The key differing factor in how most barn doors are made vs. interior doors is how the door is built–not how it looks. The fact is, interior doors require a far superior build than a barn door that hangs evenly from the top as the interior door will have to cantilever all the weight of itself off of one side edge of the door and must retain a perfect reveal around the perimeter in order to close without interruption of the door frame/jamb. If you try to take your average barn door that is sold on the internet today and put hinges on one side of it, you'd quickly find that the door is not built to handle that kind of stress. An interior door requires several key components that most companies selling barn doors do not have the ability, equipment or skill to build.

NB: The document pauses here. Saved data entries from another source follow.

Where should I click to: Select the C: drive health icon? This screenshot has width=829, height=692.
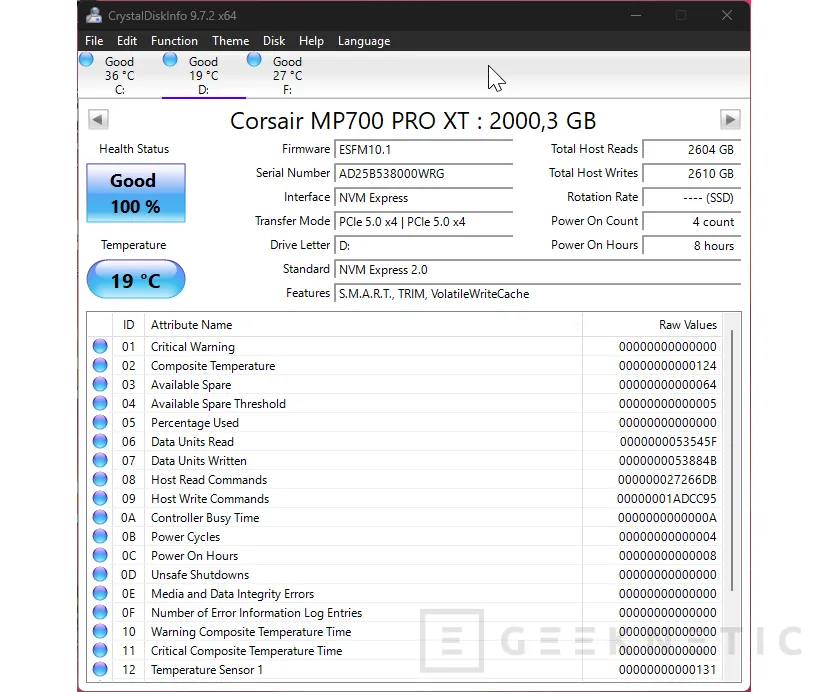tap(87, 60)
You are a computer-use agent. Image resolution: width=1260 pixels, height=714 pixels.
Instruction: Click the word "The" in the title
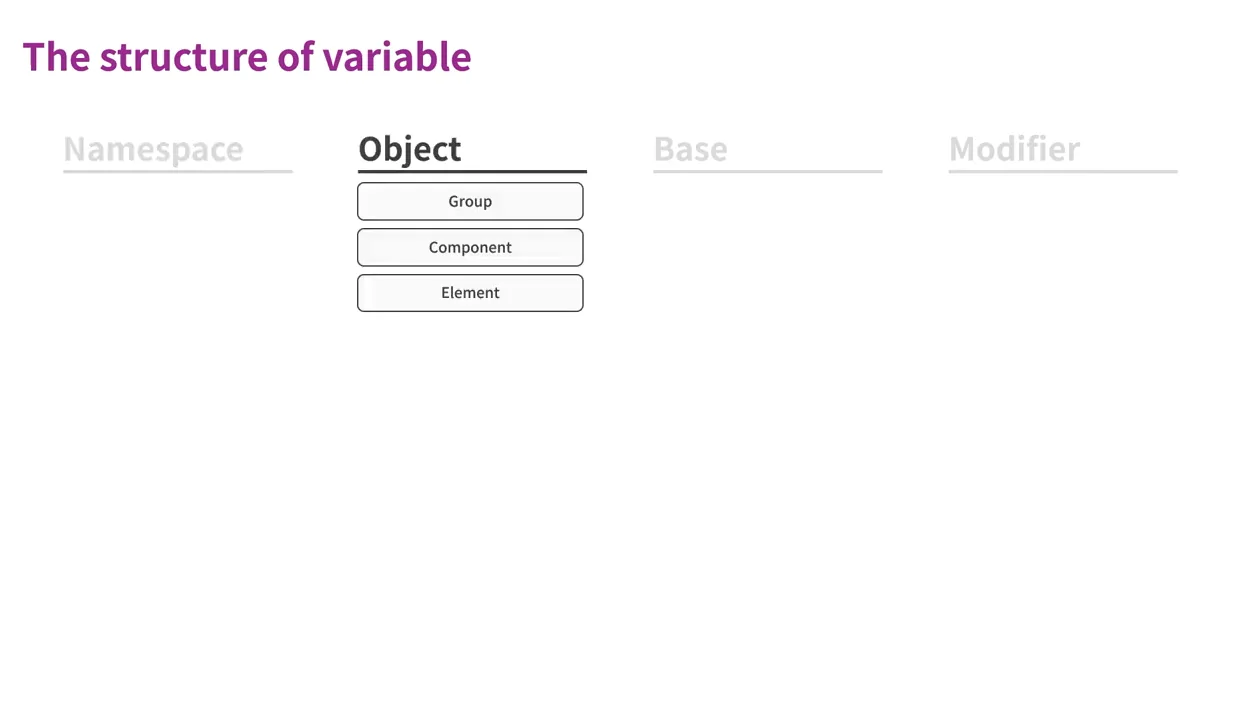click(x=57, y=57)
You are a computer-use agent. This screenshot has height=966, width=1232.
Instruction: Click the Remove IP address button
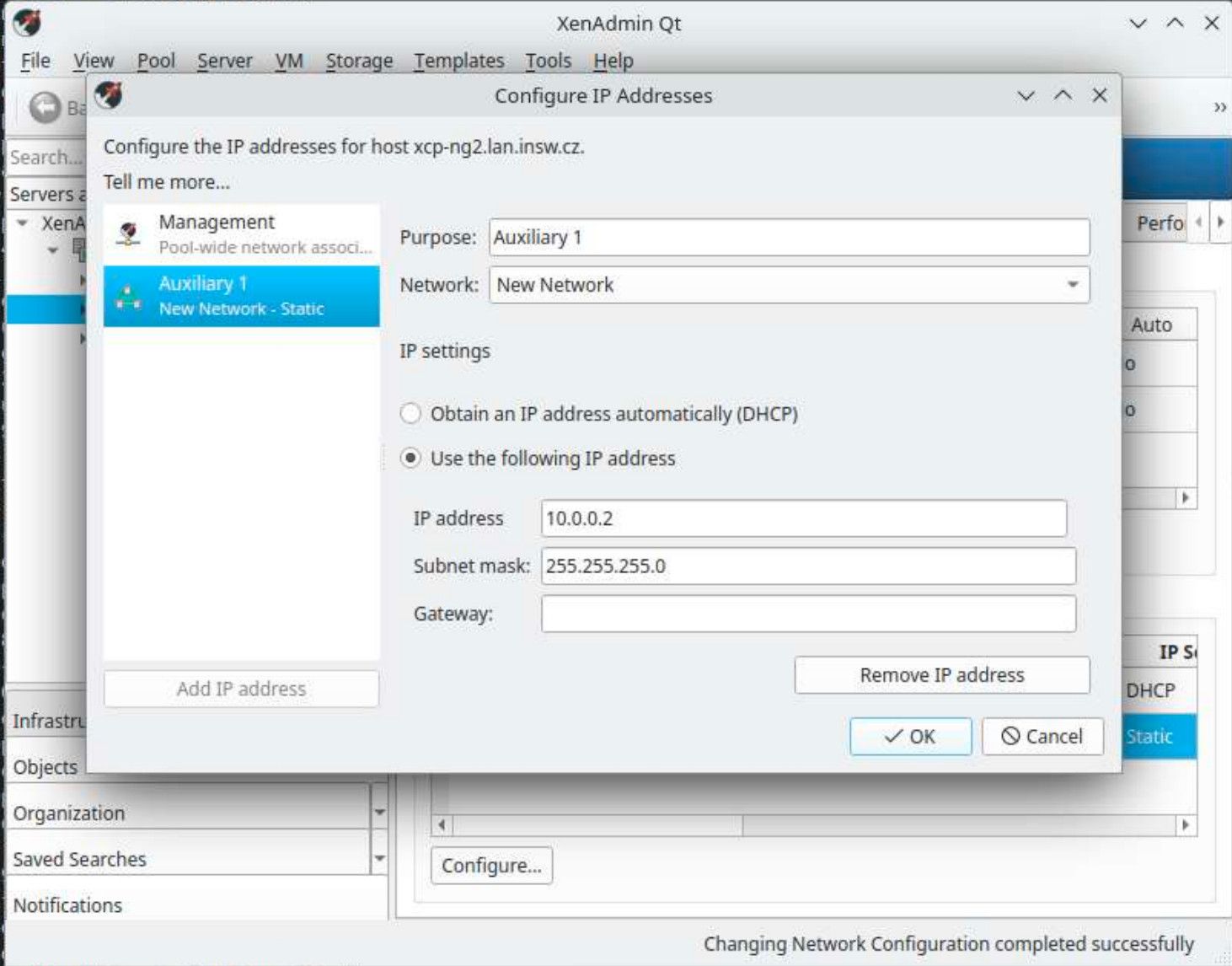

How are doors made the right way?

First–engineered lumber. Engineered lumber is where you take raw (kiln dried) lumber and mill it down into 4 different components using a rip saw, re-saw and surface planer. Once these four components are cut and milled, then they all need to be glued and pressed back together. This is a very time consuming task to end up with the exact same looking piece of wood in the end. However, the engineered piece is capable of resisting the natural wood grain's urge to bow and warp. Once you've built the engineered wood for your stiles and rails, then you need to worry about how those stiles and rails will be joined together with a solid joint capable of holding the weight of the door off a single side of the door. Most all barn doors sold on the internet are not constructed using stile and rail construction.

A few steps further:

The next step to building this interior door is to run the engineered wood through a molder machine that puts a groove down the entire side edge of the door. Then, the rails are cut to the width of the door minus the thickness of the side stiles and then they are run through a shaper to put a tenon on the edge of the rail that will fit into the groove of the stile. This is a critical feature of any door to maintain a lasting and solid joint. Once the side stiles and rails all fit together to make a solid frame, then wood or glass panels can be placed in the middle depending on the desired style of the door. Before the door gets glued and pressed together at the stile and rail joints, an unseen but highly critical feature is put into our doors. We mortise a hole in the end of the rail and line it up with where it will go into the stile and mortise the same hole there. We then put two large hardwood dowels into each joint to further fortify the joint before applying wood glue and pressure in a press. Once this door has cured, the joints are solid and will not move.

Why does it matter?

Barn doors should be built the same way as an interior door so that they last lifetimes. That is how we build them here at Rustica. When looking into a barn door, although there are many pretty looking ones out there, there is no comparison to a door built the right way–the Rustica way.